Given Obama’s ever expanding lead in the polls, one would think his defenders — or opponents of his rival, anyway — would be confident enough to do the lazy intellectual and moral work of not resorting to histrionics and sub-Orwellian political cliches to close the deal.
It would be rather alarming if there was a phalanx of willing executioners marching in lockstep behind the GOP nominee, wouldn’t it? The only problem with this well-trafficked conceit is that the reporting it’s based on isn’t quite true. Here’s John Leo at the Huffington Post, remarking on how the mainstream press has been gobbling up one bogus item about a now-notorious Palin rally held the other week in Clearwater, Florida:
[S]omeone shouted "Kill him!" referring to the 60s bomber Bill Ayers, and a man shouted a racial slur at a network sound man (apparently the N-word), adding "sit down, boy."
These two shouts were clearly over the line. But do two extremist shouts from a crowd of 4,500 people establish the rally as a far-right hate fest? Not really. Florida reporters at the Palin speech did not detect a wave of racism and rage. Their coverage was routine, discovering no incipient fascism. William March of the Tampa Tribune, who was there, told me: "They booed Obama and the press, but that just makes it a normal Republican rally." Two odd things happened at the hands of bloggers and pundits. The "Kill him!" line, directed toward Ayers was presented as a threat to assassinate Obama. And the single racist remark cited by Millbank became one of many racist remarks at the rally. A New York Times editorial made this same mistake, turning one racial comment into many.’
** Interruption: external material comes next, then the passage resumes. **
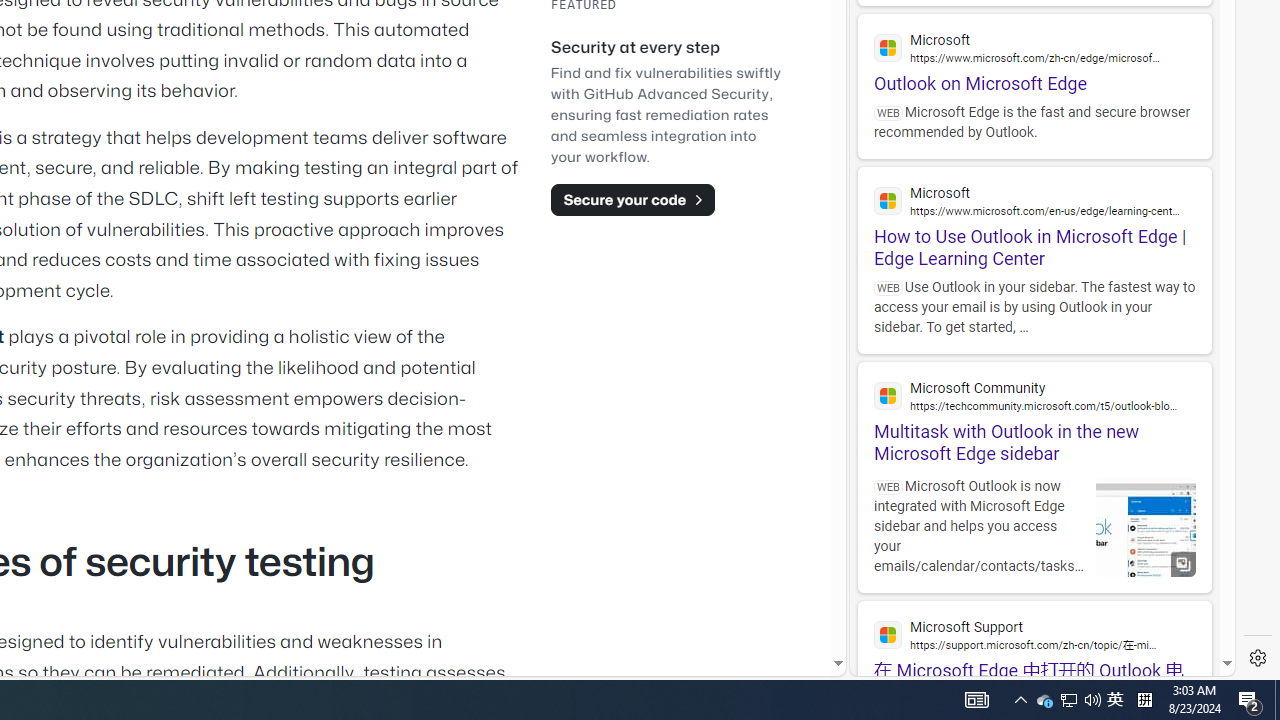 Image resolution: width=1280 pixels, height=720 pixels. Describe the element at coordinates (1034, 218) in the screenshot. I see `'How to Use Outlook in Microsoft Edge | Edge Learning Center'` at that location.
I remember reading somewhere that it was disingenuous to equate the antiwar movement in 2003 with its more colorful caricatures — the "Bush = Hitler" lot, the ZOG-minded Israel-bashers, and the open backers of Saddam Hussein, who in fact helped organize some of the antiwar rallies under the activist heading of International ANSWER. (This low tactic of smearing an adversary by the fringe company he may unwillingly keep is one of the subjects of Eric Alterman’s new book, Why We’re Liberals.) But despite the fact that McCain wants nothing to do with the nasty people ready to vote for him, it’s suggested or implied that he deliberately galvanizes their worst impulses.
As for the caricature McCain proudly aligns himself with, Palin has stoked the fires of a kulturkampf, it’s true. But her rhetoric is in no way extraordinary or out of tune with decades-old movement conservative gripes about the virtues of the small town over the vices of Babylon. I find this talk stupid and tiresome myself, but how far a descent is it into the depths of populism to say that there are really two Americas? Palin is John Edwards run through the Hudson Institute.
Saul Bellow, in his brilliant satire Herzog, called this type of appeal to the folksy and provincial element "low-grade universal potato love." It’s why, wrote Herzog in one of his feverish fantasy letters to Adlai Stevenson, Gen. Eisenhower won his election. Fat chance of it helping this time out, so can we cool it with the Nazi talk already?
One has by now seen the footage of McCain telling some old witch "No, ma’am" after she claimed that Obama was an Arab. Good. To this should also be added the following video, showing that there are indeed wingnuts and baleful conspiracists haunting McCain-Palin affairs. However, given the chance to confront them, official campaign spokesmen, and even supporters who do fancy a culture war, unfailingly do.
How nice, by the way, that a Kurdish Muslim gets paid to work for the Republican nominee in these post-racial times of ours.